BERNARD: They are, very nice. Dad tells me Biff ’s in town.

WILLY [with a big smile]: Yeah, Biff ’s in. Working on a very big deal, Bernard.

BERNARD: What’s Biff doing?

WILLY: Well, he’s been doing very big things in the West. But he decided to establish himself here. Very big. We’re having dinner. Did I hear your wife had a boy?

BERNARD: That’s right. Our second.

WILLY: Two boys! What do you know!

BERNARD: What kind of a deal has Biff got?

WILLY: Well, Bill Oliver—very big sporting-goods man —he wants Biff very badly. Called him in from the West. Long distance, carte blanche, special deliveries. Your friends have their own private tennis court?

BERNARD: You still with the old firm, Willy?

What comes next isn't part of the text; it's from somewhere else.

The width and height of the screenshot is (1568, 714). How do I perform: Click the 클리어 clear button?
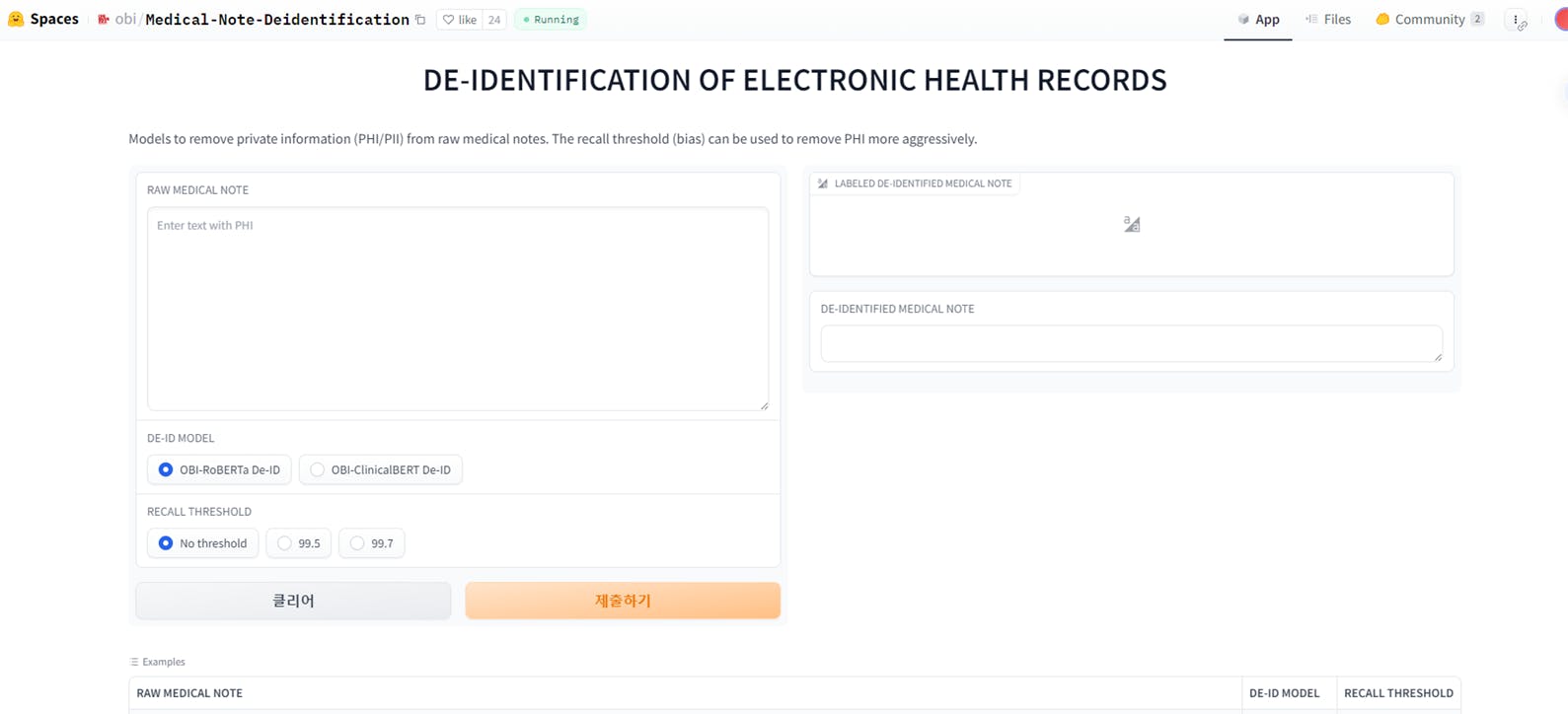[293, 601]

WILLY [after a pause]: I’m—I’m overjoyed to see how you made the grade, Bernard, overjoyed. It’s an encouraging thing to see a young man really—really—Looks very good for Biff—very—[He breaks off, then] Bernard—[He is so full of emotion, he breaks off again.]

BERNARD: What is it, Willy?

WILLY [small and alone]: What—what’s the secret?

BERNARD: What secret?

WILLY: How—how did you? Why didn’t he ever catch on?

BERNARD: I wouldn’t know that, Willy.

WILLY [confidentially, desperately]: You were his friend, his boyhood friend. There’s something I don’t understand about it. His life ended after that Ebbets Field game. From the age of seventeen nothing good ever happened to him.

BERNARD: He never trained himself for anything.

WILLY: But he did, he did. After high school he took so many correspondence courses. Radio mechanics; television; God knows what, and never made the slightest mark.

BERNARD [taking off his glasses]: Willy, do you want to talk candidly?

WILLY [rising, faces BERNARD]: I regard you as a very brilliant man, Bernard. I value your advice.

BERNARD: Oh, the hell with the advice, Willy. I couldn’t advise you. There’s just one thing I’ve always wanted to ask you. When he was supposed to graduate, and the math teacher flunked him—

WILLY: Oh, that son-of-a-bitch ruined his life.

BERNARD: Yeah, but, Willy, all he had to do was to go to summer school and make up that subject.

WILLY: That’s right, that’s right.

BERNARD: Did you tell him not to go to summer school?

WILLY: Me? I begged him to go. I ordered him to go!

BERNARD: Then why wouldn’t he go?

WILLY: Why? Why! Bernard, that question has been trailing me like a ghost for the last fifteen years.